● **Source document**:
Man claiming to be mainland politics lecturer caught shoplifting then stealing tourist's bag

Thomas Chan

A man describing himself as a mainland university professor was jailed yesterday for eight months and eight days for shoplifting at Chek Lap Kok - then being caught again at the airport stealing a woman's bag while on police bail.

Li Chunjiang, 46, was told by Tsuen Wan magistrate Lambert Lee Ka-chai that he had to go to prison because theft at an airport was a "serious" crime.

Li, who claimed to be a politics professor, had been remanded for nearly a month before yesterday's sentencing.

He had earlier pleaded guilty to three counts of theft and one count of obstructing public officers.

Outside court, his lawyers Jeffrey Tam and Bruce Liu Sing-lee would not say which college he worked at or which subject he was teaching.

Tam told the court that Li, whose wife and 10-year-old twins are living in Beijing, was employed by a Hong Kong company on a HK$30,000-a-month salary when he committed the crimes.

The court heard that Li stole 46 Chinese-language books on cooking and politics, worth a total of HK$5,570, from bookstores Relay and Page One at Hong Kong International Airport between April 28 and 29.

● **What the exercise asks**:
Answer these questions using the news report on the airport theft case.
1. What prison sentence did Li Chunjiang receive?
2. What monthly salary was Li earning from a Hong Kong company when he committed the crimes?
3. How many Chinese-language books did Li steal, and what was their total value?

● **Supplied entries**:
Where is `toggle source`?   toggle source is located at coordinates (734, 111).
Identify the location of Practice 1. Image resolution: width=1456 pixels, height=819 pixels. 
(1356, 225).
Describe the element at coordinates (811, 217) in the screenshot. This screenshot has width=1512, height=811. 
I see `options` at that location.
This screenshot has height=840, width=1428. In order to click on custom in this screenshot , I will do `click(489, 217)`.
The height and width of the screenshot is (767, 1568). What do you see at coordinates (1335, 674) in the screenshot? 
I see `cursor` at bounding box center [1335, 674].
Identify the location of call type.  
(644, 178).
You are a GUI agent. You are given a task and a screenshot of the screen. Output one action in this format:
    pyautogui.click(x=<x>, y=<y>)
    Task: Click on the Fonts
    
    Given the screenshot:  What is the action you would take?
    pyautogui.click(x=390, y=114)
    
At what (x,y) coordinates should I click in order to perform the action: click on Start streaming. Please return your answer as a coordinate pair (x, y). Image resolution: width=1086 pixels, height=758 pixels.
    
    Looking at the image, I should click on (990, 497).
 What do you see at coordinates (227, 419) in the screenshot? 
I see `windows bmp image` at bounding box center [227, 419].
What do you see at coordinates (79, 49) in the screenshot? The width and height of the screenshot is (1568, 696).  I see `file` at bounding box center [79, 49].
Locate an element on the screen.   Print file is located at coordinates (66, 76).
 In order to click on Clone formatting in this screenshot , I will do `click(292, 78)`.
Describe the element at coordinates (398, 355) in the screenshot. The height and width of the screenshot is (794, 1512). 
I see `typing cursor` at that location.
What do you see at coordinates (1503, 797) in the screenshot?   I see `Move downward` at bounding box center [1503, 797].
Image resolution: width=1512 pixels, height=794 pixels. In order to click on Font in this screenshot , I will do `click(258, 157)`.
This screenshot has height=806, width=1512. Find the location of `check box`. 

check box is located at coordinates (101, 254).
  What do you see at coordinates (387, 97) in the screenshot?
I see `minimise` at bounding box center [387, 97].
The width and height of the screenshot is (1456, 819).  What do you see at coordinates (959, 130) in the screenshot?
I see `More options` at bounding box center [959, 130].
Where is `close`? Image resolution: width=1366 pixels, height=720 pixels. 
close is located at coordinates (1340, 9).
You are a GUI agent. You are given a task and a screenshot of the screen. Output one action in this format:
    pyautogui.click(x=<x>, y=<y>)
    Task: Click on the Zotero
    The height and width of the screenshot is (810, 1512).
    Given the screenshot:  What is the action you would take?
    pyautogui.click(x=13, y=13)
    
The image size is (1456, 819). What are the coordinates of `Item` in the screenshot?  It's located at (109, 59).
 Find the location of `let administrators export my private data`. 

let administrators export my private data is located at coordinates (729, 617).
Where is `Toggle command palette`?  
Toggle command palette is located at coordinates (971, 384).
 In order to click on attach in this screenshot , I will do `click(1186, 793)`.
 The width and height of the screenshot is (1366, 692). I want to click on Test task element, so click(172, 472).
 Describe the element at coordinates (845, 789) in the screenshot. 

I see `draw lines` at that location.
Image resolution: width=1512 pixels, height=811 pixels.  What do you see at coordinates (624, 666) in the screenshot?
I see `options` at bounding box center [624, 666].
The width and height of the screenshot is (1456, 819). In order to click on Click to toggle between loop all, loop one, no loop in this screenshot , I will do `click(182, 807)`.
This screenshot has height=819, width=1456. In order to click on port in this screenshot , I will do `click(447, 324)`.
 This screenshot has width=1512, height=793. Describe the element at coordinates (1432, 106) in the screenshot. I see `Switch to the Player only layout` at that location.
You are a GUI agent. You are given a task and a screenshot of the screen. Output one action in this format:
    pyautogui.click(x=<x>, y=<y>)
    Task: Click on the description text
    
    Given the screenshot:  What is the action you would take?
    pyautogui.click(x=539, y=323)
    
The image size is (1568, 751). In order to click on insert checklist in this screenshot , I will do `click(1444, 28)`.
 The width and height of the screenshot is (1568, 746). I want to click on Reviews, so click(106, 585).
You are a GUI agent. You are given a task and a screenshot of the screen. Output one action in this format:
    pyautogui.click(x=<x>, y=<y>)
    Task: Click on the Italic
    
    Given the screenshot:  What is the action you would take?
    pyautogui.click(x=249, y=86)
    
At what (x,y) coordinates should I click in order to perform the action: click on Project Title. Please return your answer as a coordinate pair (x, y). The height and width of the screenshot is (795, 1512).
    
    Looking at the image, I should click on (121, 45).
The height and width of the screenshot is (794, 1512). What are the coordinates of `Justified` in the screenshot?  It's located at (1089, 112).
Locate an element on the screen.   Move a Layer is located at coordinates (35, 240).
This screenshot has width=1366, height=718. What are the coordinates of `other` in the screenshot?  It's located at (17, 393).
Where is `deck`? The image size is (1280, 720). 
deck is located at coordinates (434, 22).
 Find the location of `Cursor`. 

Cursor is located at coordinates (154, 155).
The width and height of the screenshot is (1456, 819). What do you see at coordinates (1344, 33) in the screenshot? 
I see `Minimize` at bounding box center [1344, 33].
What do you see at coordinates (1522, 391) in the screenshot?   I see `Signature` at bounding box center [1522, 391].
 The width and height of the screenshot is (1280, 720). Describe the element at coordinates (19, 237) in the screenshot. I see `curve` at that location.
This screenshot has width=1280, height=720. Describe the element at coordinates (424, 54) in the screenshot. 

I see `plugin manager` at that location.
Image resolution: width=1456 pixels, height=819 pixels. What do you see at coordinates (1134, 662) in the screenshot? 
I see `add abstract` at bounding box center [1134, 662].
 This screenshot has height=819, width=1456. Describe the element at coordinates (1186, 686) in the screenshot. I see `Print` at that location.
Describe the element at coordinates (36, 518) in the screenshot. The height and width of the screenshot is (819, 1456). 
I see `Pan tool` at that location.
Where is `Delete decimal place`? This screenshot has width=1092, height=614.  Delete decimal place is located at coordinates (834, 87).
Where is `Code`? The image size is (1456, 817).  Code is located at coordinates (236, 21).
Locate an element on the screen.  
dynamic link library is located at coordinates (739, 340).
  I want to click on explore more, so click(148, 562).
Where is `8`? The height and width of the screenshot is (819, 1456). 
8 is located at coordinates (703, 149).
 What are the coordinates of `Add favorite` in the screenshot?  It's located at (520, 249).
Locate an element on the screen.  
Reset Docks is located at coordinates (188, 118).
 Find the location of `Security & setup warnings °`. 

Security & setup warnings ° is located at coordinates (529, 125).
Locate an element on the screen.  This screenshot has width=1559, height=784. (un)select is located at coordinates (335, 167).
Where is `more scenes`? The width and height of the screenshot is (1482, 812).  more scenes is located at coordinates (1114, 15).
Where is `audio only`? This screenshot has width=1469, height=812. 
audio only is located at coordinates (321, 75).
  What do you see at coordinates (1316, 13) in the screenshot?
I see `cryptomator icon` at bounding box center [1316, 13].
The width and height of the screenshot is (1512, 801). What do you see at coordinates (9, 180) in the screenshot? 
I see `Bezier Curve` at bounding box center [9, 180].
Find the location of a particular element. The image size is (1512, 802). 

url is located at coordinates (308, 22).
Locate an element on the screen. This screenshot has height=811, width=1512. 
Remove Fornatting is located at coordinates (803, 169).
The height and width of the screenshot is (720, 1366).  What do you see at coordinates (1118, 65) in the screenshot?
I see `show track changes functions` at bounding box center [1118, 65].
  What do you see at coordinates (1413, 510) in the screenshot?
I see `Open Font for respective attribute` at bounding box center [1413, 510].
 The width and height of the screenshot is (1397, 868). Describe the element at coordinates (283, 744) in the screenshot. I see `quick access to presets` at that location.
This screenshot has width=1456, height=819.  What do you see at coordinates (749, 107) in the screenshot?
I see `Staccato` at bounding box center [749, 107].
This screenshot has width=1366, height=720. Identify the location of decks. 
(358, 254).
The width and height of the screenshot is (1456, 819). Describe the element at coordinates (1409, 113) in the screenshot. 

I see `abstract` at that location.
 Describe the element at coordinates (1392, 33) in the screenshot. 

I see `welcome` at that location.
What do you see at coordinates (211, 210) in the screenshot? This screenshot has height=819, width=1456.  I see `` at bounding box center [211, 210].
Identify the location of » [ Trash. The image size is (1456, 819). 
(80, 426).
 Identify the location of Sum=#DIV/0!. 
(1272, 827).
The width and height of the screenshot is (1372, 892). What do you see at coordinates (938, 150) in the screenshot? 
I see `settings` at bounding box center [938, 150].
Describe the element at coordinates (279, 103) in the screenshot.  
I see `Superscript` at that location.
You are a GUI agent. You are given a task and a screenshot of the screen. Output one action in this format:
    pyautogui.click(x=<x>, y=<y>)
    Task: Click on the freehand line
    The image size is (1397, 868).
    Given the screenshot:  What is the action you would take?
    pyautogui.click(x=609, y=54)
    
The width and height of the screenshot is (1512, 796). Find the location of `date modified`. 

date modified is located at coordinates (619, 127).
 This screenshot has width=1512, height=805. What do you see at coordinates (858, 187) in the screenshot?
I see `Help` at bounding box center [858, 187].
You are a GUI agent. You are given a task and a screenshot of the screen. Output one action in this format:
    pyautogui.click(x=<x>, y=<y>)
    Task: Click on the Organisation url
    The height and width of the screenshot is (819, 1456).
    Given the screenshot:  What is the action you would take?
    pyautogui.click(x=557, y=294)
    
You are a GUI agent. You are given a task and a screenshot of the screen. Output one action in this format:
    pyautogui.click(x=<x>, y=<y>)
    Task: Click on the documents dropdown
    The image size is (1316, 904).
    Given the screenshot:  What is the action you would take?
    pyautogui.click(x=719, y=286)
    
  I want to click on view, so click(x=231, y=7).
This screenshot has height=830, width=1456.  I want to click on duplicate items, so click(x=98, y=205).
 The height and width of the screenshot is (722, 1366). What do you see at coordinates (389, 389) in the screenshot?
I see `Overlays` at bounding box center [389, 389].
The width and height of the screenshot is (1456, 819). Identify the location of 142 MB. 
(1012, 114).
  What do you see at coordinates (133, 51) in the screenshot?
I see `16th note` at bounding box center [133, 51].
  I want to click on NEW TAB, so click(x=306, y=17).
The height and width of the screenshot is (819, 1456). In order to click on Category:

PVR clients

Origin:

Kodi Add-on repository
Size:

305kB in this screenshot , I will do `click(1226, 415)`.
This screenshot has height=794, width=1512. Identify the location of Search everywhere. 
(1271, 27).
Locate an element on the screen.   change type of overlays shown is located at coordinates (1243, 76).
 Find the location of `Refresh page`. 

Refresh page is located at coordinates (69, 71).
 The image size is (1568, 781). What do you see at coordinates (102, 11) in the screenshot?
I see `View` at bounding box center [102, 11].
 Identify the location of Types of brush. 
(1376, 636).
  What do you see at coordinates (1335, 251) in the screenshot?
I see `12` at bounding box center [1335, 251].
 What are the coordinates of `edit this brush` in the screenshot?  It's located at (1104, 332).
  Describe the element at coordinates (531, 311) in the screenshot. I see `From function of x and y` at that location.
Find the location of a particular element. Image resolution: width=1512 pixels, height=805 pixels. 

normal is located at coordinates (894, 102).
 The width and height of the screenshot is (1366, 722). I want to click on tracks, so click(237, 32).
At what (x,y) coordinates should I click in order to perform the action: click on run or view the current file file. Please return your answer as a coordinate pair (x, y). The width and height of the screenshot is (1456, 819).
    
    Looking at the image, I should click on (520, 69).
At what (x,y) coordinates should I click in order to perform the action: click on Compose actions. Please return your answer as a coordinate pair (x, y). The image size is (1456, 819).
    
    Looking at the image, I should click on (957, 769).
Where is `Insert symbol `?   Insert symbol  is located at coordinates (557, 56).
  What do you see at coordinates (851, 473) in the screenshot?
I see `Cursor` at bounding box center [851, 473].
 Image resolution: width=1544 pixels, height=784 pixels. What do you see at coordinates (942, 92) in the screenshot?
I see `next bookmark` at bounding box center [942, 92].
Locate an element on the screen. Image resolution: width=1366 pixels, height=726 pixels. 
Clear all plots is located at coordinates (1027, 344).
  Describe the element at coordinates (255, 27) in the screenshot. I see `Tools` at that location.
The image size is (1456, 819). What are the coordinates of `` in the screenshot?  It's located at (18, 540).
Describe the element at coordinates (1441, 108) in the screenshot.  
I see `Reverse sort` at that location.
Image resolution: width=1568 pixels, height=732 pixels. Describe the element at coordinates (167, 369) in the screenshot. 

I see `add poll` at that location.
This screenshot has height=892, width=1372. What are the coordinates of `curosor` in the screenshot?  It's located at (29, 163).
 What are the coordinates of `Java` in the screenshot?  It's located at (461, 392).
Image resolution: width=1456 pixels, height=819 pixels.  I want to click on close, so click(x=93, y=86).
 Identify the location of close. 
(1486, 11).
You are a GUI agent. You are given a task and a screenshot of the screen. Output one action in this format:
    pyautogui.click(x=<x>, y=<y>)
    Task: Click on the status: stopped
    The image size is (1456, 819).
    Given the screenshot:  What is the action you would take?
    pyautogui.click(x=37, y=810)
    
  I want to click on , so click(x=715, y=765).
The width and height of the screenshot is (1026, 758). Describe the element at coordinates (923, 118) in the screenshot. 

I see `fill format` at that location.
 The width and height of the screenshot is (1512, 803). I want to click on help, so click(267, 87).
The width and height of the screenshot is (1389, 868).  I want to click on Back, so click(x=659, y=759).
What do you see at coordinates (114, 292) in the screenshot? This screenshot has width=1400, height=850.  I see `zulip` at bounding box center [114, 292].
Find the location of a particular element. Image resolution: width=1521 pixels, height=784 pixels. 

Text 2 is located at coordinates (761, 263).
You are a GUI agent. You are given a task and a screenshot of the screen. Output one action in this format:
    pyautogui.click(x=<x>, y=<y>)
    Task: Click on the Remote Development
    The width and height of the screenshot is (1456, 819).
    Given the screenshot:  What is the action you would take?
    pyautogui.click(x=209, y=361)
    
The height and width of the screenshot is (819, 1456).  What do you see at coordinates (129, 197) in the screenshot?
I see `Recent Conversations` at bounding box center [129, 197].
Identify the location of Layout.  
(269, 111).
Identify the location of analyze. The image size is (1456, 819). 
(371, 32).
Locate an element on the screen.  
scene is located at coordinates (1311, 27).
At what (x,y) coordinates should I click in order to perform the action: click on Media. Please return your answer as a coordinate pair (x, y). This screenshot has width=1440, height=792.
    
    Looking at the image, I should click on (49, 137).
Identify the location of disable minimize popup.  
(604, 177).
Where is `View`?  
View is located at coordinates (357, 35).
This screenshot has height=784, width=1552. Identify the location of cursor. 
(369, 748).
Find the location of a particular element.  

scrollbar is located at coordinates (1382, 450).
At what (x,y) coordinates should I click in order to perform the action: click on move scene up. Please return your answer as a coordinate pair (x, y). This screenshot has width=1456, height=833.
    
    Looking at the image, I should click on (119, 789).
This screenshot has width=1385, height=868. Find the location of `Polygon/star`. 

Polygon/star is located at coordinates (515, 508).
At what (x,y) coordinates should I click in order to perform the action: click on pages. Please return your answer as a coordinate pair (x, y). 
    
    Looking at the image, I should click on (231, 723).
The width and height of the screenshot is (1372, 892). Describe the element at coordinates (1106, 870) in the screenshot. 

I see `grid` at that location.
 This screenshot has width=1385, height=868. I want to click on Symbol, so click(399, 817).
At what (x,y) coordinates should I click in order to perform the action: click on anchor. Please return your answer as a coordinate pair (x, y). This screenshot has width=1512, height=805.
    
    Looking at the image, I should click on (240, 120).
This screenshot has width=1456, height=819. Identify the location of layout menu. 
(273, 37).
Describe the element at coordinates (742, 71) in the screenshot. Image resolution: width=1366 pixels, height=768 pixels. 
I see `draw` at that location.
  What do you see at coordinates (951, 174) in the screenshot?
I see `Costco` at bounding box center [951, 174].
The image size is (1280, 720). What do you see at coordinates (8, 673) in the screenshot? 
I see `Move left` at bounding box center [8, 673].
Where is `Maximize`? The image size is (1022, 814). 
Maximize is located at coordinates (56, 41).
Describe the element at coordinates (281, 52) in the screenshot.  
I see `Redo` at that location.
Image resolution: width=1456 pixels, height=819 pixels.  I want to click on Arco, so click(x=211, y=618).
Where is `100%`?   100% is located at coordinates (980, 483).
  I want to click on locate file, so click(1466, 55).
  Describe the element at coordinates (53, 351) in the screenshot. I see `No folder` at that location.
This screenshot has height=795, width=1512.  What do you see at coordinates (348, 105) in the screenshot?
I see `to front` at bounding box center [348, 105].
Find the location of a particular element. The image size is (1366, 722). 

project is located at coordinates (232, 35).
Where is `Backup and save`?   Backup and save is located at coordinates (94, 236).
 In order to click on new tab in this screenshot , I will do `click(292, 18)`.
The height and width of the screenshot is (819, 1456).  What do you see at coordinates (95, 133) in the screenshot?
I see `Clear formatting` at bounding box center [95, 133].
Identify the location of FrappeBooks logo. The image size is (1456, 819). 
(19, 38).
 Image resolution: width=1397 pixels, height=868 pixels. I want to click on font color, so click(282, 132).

● **Solution to the exercise**:
1. Eight months and eight days.
2. HK$30,000 a month.
3. 46 books, worth a total of HK$5,570.